I'd forgotten about The Green and The Gray. Someone recommended it to me several years ago, but I never got around to finding a copy. I'll have to re-add it to my TBR list.
Very good points. Somehow I envisioned seeing the battle of Endor from an Ewok perspective when you talked about that Scifi story. Don't ask me why. There were a couple of recent Urban Fantasy novels that I read that were very much that way. I really wanted to like the story, I knew the author, liked the premise but just got caught in the doldrums. Everything happened around them but they really weren't involved in the main plot, more like they just kept happening upon events of it. It's completely paramount that the plot follows the characters that are directly involved in the plot not the sideline characters that happen upon it.
This is where that perfect balance between character and plot comes into play. Too much emphasis on plot, and the reader won't care about what happens, no matter how exciting it is.
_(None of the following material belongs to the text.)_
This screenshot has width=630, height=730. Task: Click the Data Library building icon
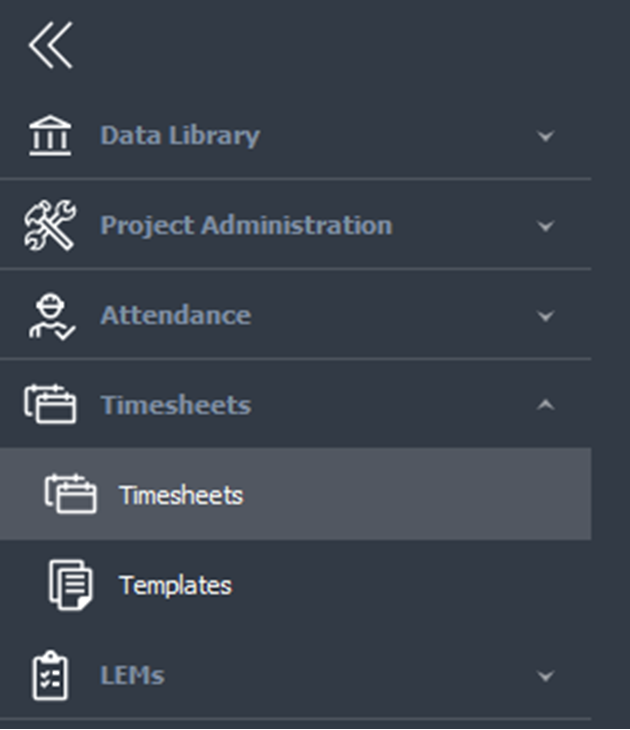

Too much emphasis on character, and the reader will grow frustrated with all the non-events.
Passive protags drive me nuts. You want to stand behind them and push them into the action.
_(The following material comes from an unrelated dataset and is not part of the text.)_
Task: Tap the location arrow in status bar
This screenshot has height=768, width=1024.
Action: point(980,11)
There's a time and a place for every type of character - just as there's a time and a place for every type of person - but authors are almost always better off with a character who is willing to get his hands dirty. Readers love characters who are willing to *do* something, to prove themselves through their actions, and to carry the readers right into the heart of the adventure.
This is a great post, I used to struggle with this a lot when I started writing. My Buddhist tendencies had me writing more passive characters, but that really doesn't work very well :)
I think quite a few authors want to write "perfect" characters - people who are smart, beautiful, kind, and just generally have it all together (probably because we're trying to live vicariously through them!). But in fiction, perfection just isn't interesting. If the character doesn't have flaws to overcome and challenges through which to grow, we have no story to tell.
Great post and comments. I'm working through these issues right now in the first draft of a rather comic historical novel. My protagonist has a weak constitution, and he expects to die any day, so he tends to do whatever anyone asks of him. This, of course, gets him in trouble. But it's a passive way of engaging with the world. So I'm trying to flesh out other parts of his character and show him being assertive and active within those roles he's accepted too easily--and then he'll change and grow and learn how to take control of his life. I just don't want to lose readers before he gets to that point.
Even just this brief description sounds like it offers all kinds of comedic opportunities. Sounds like a fun story! You seem to be working your way around the passivity pitfalls very well.